Proses seleksi Direktur RSUD Provinsi NTB bukan sekadar pengisian jabatan administratif. Ini adalah momentum strategis menentukan wajah pelayanan kesehatan publik di NTB beberapa tahun ke depan. RSUD bukan hanya tempat berobat. Ia adalah etalase kepemimpinan pemerintah daerah dalam menghadirkan pelayanan publik yang bermartabat.

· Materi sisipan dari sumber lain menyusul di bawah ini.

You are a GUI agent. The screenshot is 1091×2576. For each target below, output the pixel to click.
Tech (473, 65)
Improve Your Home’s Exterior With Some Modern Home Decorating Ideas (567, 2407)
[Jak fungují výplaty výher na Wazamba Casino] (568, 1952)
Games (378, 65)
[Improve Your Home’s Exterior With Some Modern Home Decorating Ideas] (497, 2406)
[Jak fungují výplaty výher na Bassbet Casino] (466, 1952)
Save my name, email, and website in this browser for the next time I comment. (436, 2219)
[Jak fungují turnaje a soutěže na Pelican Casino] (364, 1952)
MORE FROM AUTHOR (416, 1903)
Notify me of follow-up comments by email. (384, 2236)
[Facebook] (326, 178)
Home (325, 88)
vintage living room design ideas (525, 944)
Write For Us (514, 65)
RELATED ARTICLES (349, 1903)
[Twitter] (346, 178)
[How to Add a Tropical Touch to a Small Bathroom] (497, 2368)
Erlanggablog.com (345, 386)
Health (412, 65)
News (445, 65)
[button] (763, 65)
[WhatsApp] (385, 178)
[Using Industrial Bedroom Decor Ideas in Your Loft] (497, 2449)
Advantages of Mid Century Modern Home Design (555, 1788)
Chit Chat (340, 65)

Maka wajar jika publik berharap Panitia Seleksi (Pansel) benar-benar menghadirkan kandidat terbaik—bukan sekadar yang memenuhi syarat formal, tetapi yang mampu mengeksekusi transformasi nyata.

Dalam konteks ini, ada tiga kriteria mendasar yang seyogianya menjadi perhatian utama.

Pertama: Selesai dengan Dirinya

Seorang Direktur RSUD haruslah figur yang selesai dengan ambisi pribadi, konflik kepentingan, dan agenda tersembunyi. Jabatan ini terlalu penting untuk dijadikan batu loncatan politik atau arena kompromi kepentingan. Direktur yang “selesai dengan dirinya” akan fokus pada misi pelayanan, bukan pada pencitraan. Ia bekerja untuk hasil, bukan sorotan. Ia tidak mudah terganggu oleh dinamika eksternal karena orientasinya jelas: keselamatan pasien dan mutu layanan.

Kedua: Moralitas Bersih dan Kapasitas Mumpuni

Rumah sakit adalah institusi dengan anggaran besar, kompleksitas tinggi, dan risiko reputasi yang sensitif. Tanpa integritas, kapasitas sehebat apa pun akan runtuh. Tanpa kapasitas, integritas saja tidak cukup. Moralitas bersih berarti bebas dari praktik transaksional dan berani mengambil keputusan benar meski tidak populer. Kapasitas mumpuni berarti memahami manajemen rumah sakit modern: tata kelola klinis, keuangan, SDM, digitalisasi, hingga manajemen risiko. Direktur RSUD NTB ke depan tidak boleh sekadar administrator. Ia harus menjadi eksekutor transformasi.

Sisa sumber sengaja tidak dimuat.